Egypt is one of the oldest civilizations on the face of the earth, along with China and India. Somalia controls the all-important Horn of Africa and Egypt, the Suez Canal. As long we depend on Mid-East Oil, what happens in these political furnaces is going to concern us, will us nill us.

Mohammed Atta was reportedly upset by the lack of opportunities for educated young Egyptian men (he held two advanced engineering degrees). He considered Western tourism and its effect on architecture and culture an incursion and a curse. So he emigrated to Germany, and then flew a jet plane at full speed into the World Trade Center on Sept. 11th.

These are essentially tribal cultures in the Middle East. They may have the latest technology – computers, cellphones, and the internet. But they’re essentially citizens of about the 7th Century. Their notion of freedom is very different from the Western notion of civilization, as more learned pundits have pointed out in the last few days since these riots began.

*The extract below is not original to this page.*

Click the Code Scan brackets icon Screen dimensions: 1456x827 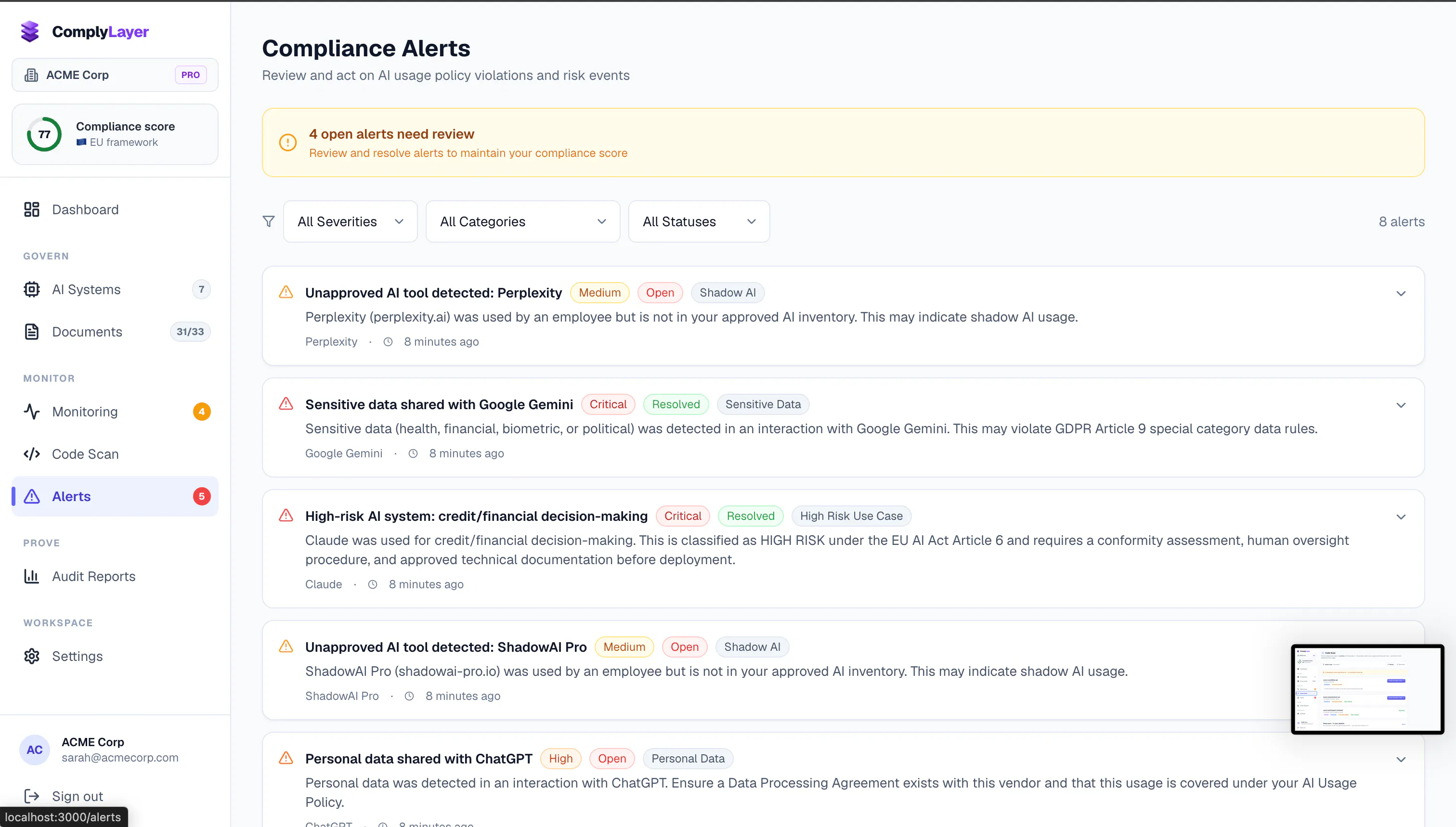[32, 454]
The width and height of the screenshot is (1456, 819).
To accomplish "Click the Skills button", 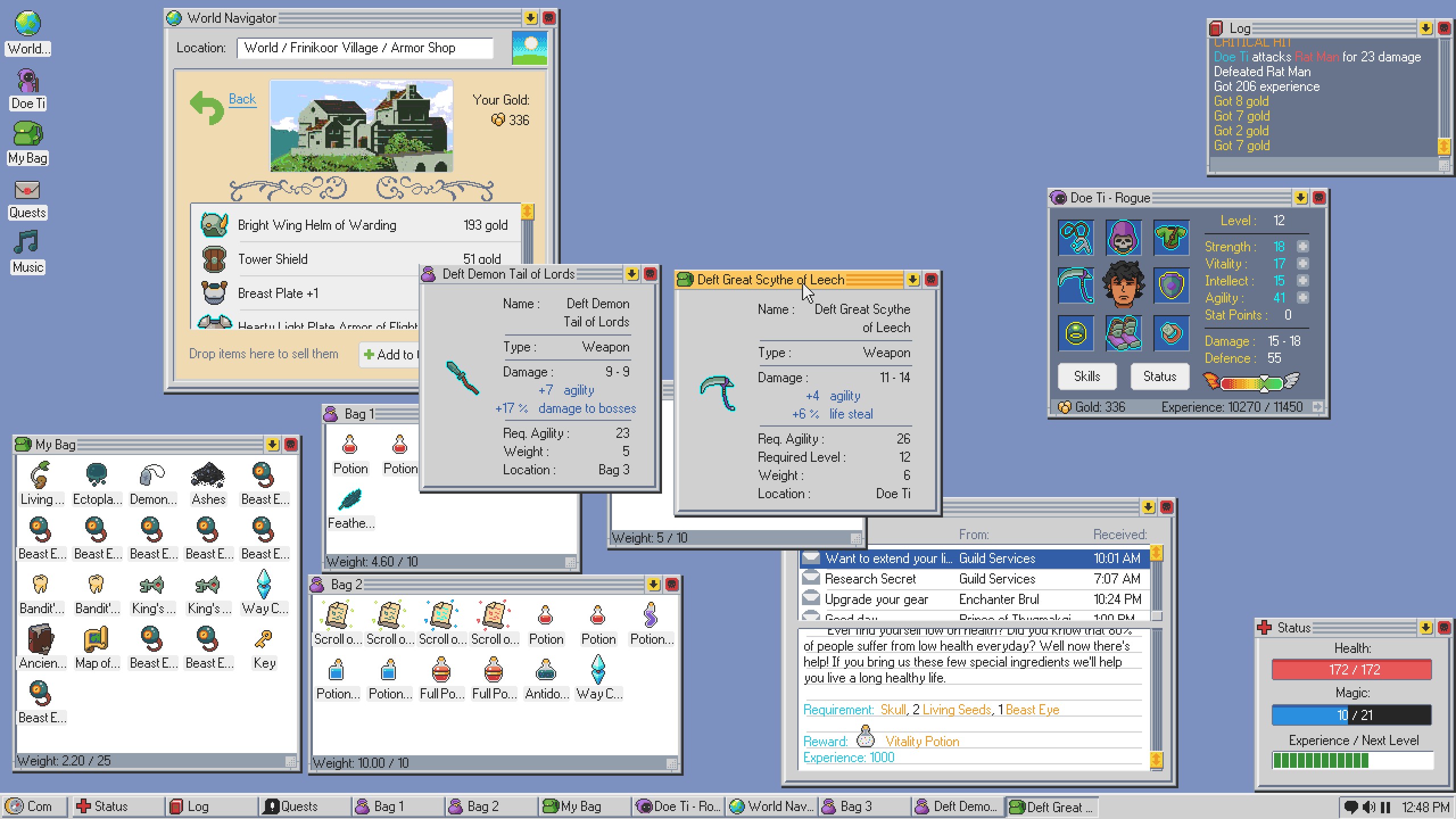I will point(1087,377).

America was not only a completely new concept, but it was carried out on a completely new and unknown continent, except of course to the tribes that lived here. Make no mistake about the American Indians; they fought fiercely among themselves, much as their Middle East counterparts continue to do to this very day: this land is YOUR land, this land is MY land.

To these tribes, compromise is not an option. For them, it’s a fight to the death, against each other and against the Western nations that are trying to civilize them. For one tribe to trespass on another’s territory is certain death. Even in the West, we see this sort of barbarism in the form of inner city gangs, fighting over their drug trading territory.

We’re a little more civilized here in America. But still, you can’t just go trespassing on someone else’s property and certainly not steal anything from that property. My property is NOT your property, although the socialist/communist would like to remedy that. Some states do allow property owners to shoot trespassers. If they did not, and if we did not have a strong police force and justice system (which has been much weakened of late) to enforce those property rights, we would become Somalia ourselves.

What Egypt is on the verge of is not a revolution or government reformation, but anarchy, the same kind of anarchy strangling Somalia and endangering the shipping trade in that part of the world.

The Egyptians want freedom, but what is it exactly they want to do with that freedom? I saw looting going on in their streets and beatings. The police raised the white flag and the military is joining the insurgents. Are they really concerned about reforms for the poor, or they just using the poor as a shield for something else?

Saudi Arabia’s monarchy is said to be trembling in it sandals over this situation. Israel is extremely disquieted to say the least. Now Yemen is in turmoil and other countries, like Jordan, are said to be on the verge of such revolutions themselves. Meanwhile, Iran sits back on its nuclear stockpile, probably rubbing their hands in anticipation.

The United States has not condemned the Muslim Brotherhood as a terrorist organization, as it ought to have. You can depend upon the fact that the MB is sitting back, allowing anonymous actors to prepare the stage for their takeover. The U.S. made the mistake of not backing the Shah of Iran in 1979; it’s being more cautious this time.

No one would blame a civilized country for resenting a 30-year fiat rule of its “president”. However, Egypt didn’t look like much of a civilized country on television on Friday. It looked like any other Third-World, backwards, stability-challenged country relying on violence to carry the day.